O. trifallax (comme les autres ciliées) a deux noyaux : un micronucleus, contenant le génome en entier, et un macronucleus, qui abrite une version éditée du matériel génétique, utilisé pour faire tourner la machine. Ce qui est extraordinaire chez O. trifallax, c’est le degré de réarrangement de ce matériel génétique macronucléaire. Dérivé de nouveau à chaque génération à partir du matériel génétique micronucléaire grâce à un processus élaboré. Découper des chromosomes, réarranger des gènes, supprimer virtuellement tout l’ADN non codant, copier plusieurs fois les différents morceaux et mettre à chacun un télomère à son extrémité, ce travail aboutit à des dizaines de milliers de “nanochromosomes”, des minuscules chromosomes qui servent à la production de toutes les protéines dont O. trifallax a besoin pour fonctionner chaque jour.

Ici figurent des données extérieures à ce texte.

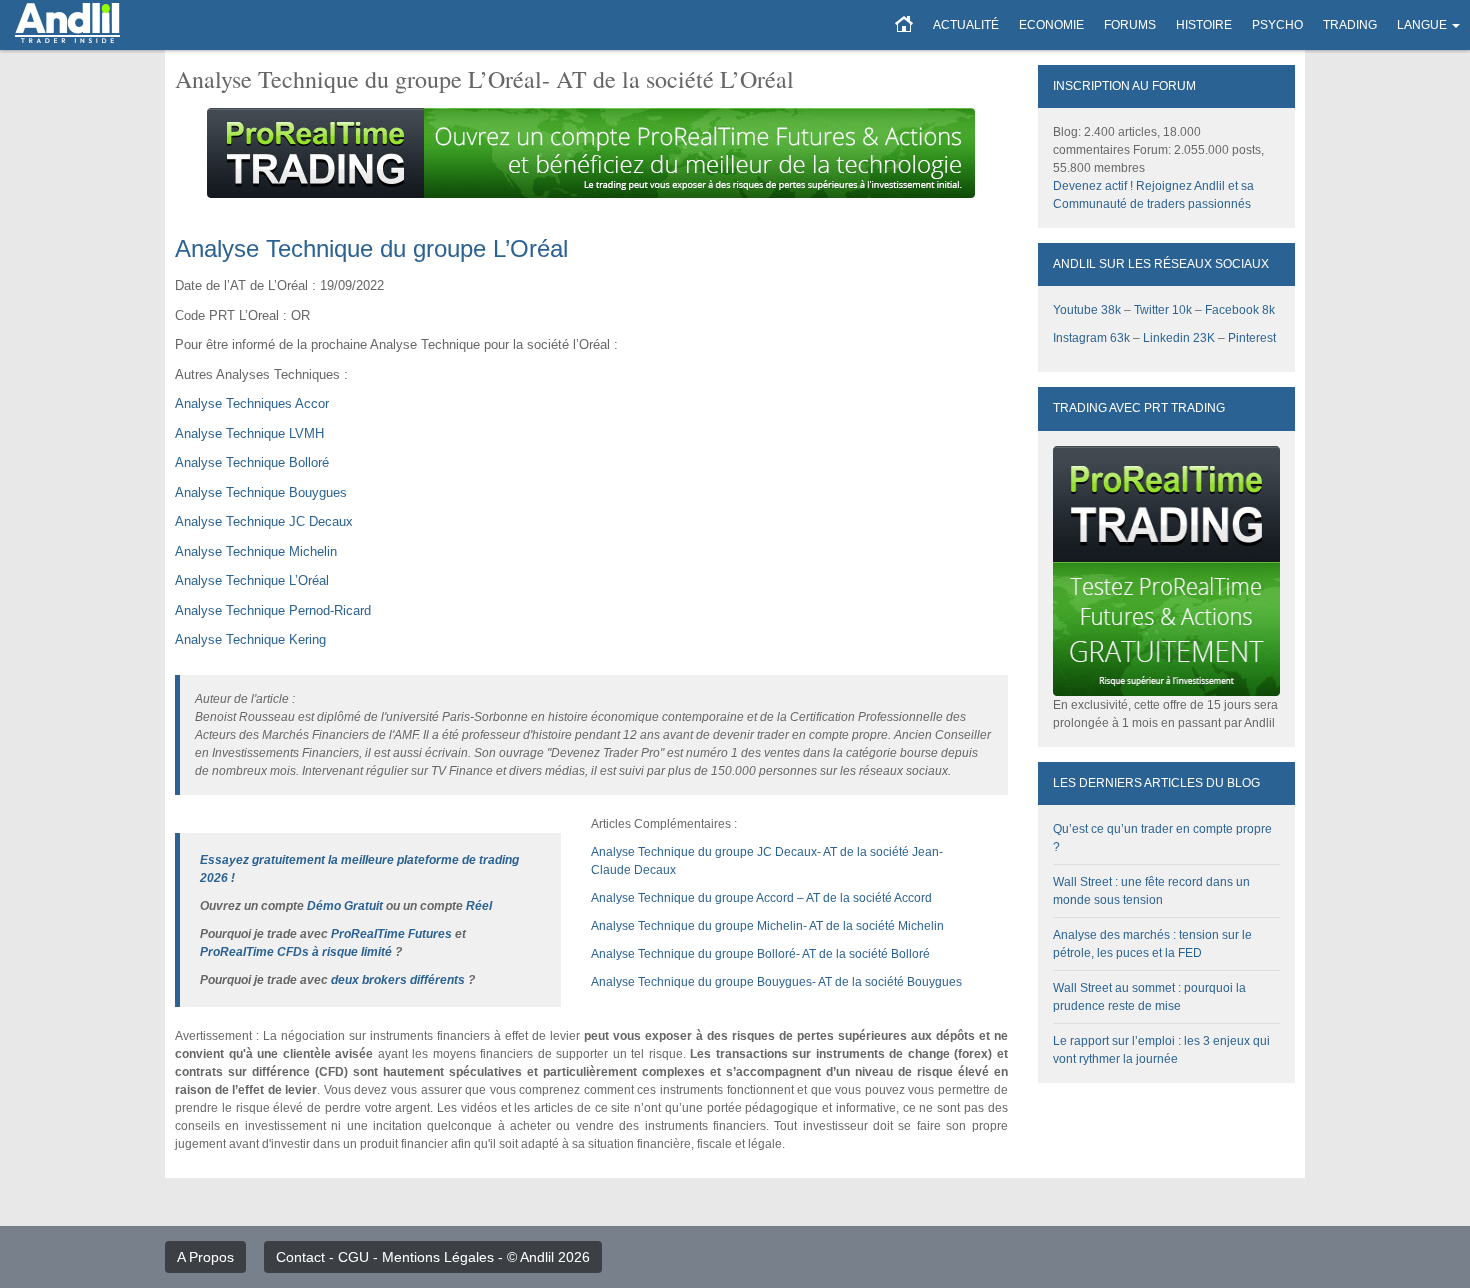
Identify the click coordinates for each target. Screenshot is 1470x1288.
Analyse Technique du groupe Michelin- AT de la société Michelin (767, 926)
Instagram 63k (1091, 338)
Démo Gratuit (345, 906)
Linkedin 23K (1179, 338)
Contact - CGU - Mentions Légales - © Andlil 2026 (433, 1257)
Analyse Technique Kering (250, 639)
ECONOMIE (1051, 25)
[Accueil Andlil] (904, 25)
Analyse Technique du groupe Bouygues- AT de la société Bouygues (776, 982)
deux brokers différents (398, 980)
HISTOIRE (1204, 25)
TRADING (1350, 25)
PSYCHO (1277, 25)
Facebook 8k (1240, 310)
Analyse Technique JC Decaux (264, 521)
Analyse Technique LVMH (249, 433)
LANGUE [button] (1422, 25)
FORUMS (1130, 25)
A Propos (205, 1257)
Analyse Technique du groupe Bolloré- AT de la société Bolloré (760, 954)
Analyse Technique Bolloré (252, 462)
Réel (479, 906)
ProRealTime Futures (391, 934)
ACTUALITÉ (966, 25)
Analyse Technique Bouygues (261, 492)
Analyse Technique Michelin (256, 551)
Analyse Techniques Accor (252, 403)
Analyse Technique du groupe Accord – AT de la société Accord (761, 898)
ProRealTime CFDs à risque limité (296, 952)
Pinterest (1252, 338)
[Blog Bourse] (67, 25)
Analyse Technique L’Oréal (252, 580)
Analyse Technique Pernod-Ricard (273, 610)
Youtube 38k (1087, 310)
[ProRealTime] (591, 153)
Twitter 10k (1163, 310)
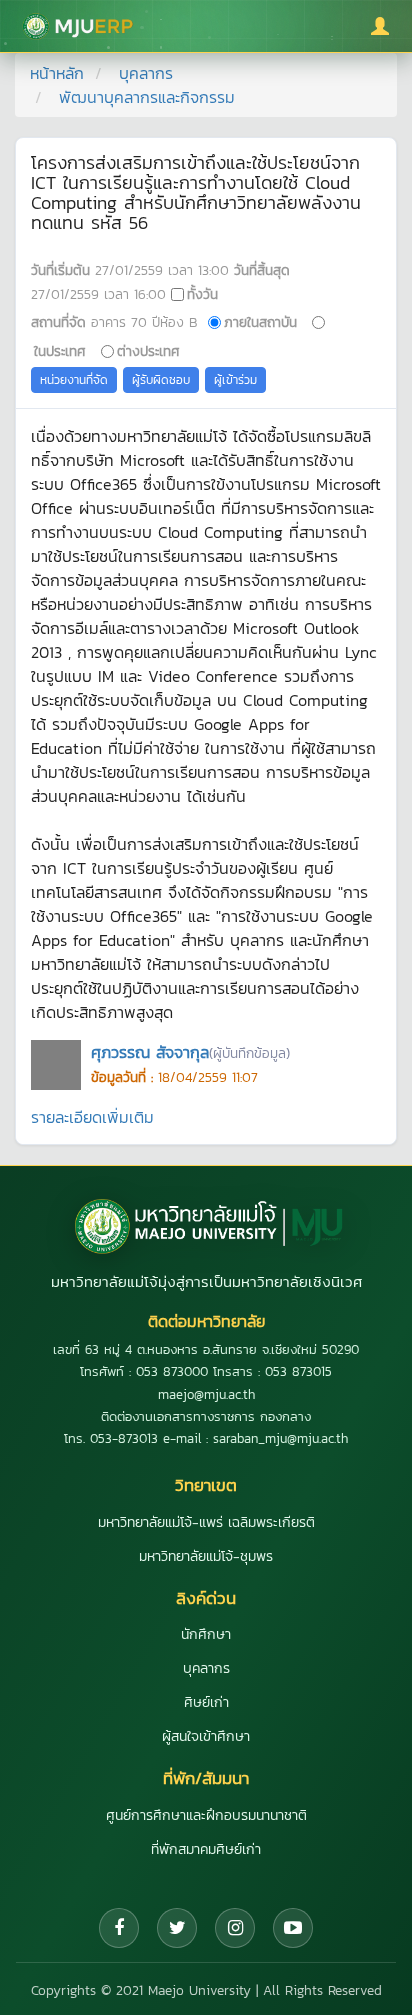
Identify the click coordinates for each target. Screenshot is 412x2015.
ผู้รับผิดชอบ (161, 380)
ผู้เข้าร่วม (235, 380)
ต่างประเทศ (148, 351)
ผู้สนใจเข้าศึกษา (206, 1736)
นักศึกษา (206, 1634)
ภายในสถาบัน (260, 322)
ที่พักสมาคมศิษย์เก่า (206, 1849)
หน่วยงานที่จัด (74, 380)
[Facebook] (119, 1928)
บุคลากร (146, 73)
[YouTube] (293, 1928)
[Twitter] (177, 1928)
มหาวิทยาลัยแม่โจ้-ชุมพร (206, 1556)
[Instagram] (235, 1928)
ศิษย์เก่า (206, 1702)
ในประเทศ (60, 351)
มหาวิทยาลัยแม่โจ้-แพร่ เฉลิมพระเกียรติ (206, 1522)
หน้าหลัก (57, 73)
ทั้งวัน (202, 294)
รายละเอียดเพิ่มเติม (92, 1117)
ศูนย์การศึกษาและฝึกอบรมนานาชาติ (206, 1815)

Comme les autres ciliées, O. trifallax a été pris comme modèle pour étudier la structure, la manipulation et la fonction du matériel génétique chez les autres organismes. Ici, les auteurs se sont lancé le défi d’assembler et analyser le séquençage du génome macronucléaire incroyablement complexe d’O. trifallax.
Un travail récompensé par de nombreuses découvertes surprenantes. Ils ont tout d’abord trouvé que le macronucleus d’O. trifallax contenait près de 16 000 nanochromosomes de longueur variable, codant pour plus de 18 000 gènes ; un gène par chromosome pour la plupart. Chaque chromosome (et par conséquent chaque gène) était présent en environ 2000 copies, chaque macronucleus doit ainsi contenir des dizaines de millions de télomères !
Les chercheurs ont aussi découvert que l’ADN dans les nanochromosomes les plus fragmentés est plus amplifié que celui des moins fragmentés. Cependant, le nombre de copies n’est pas un très bon prédicteur du niveau d’expression.
Autre découverte: 96% de l’ADN micronucléaire est évincé pendant le processus de formation du macronucleus. Malgré cela, le génome macronucléaire contient tous les gènes nécessaires à la maintenance cellulaire quotidienne, mis à part les gènes transposon qui servent pour la reproduction. La diversité du macronucleus provient non seulement du polymorphisme des nucléotides apporté du micronucleus, mais aussi des modifications additionnelles mises en place pendant la formation du macronucleus. Par le biais de l’évaluation de la diversité allélique, l’effectif de la population a été estimé de l’ordre de 26 millions d’individus ! il s’agirait ainsi de la plus grande population d’eucaryotes connue à ce jour.
Curieux de connaître le mécanisme sous-jacent au développement inhabituel d’O. trifallax, les chercheurs ont mis en évidence deux nouvelles classes de protéines semblables aux transposases, inconnues chez les autres ciliées. Si ces protéines sont impliquées dans la réorganisation des gènes pendant la formation du macronucleus, O. trifallax pourrait être un bon modèle pour l’étude des processus de réarrangement similaires qui ont lieu notamment pendant l’évolution. De plus, au vu du très grand nombre de télomères contenus par le macronucleus, O. trifallax serait aussi un bon sujet pour l’étude de la fonction et l’origine de ces structures.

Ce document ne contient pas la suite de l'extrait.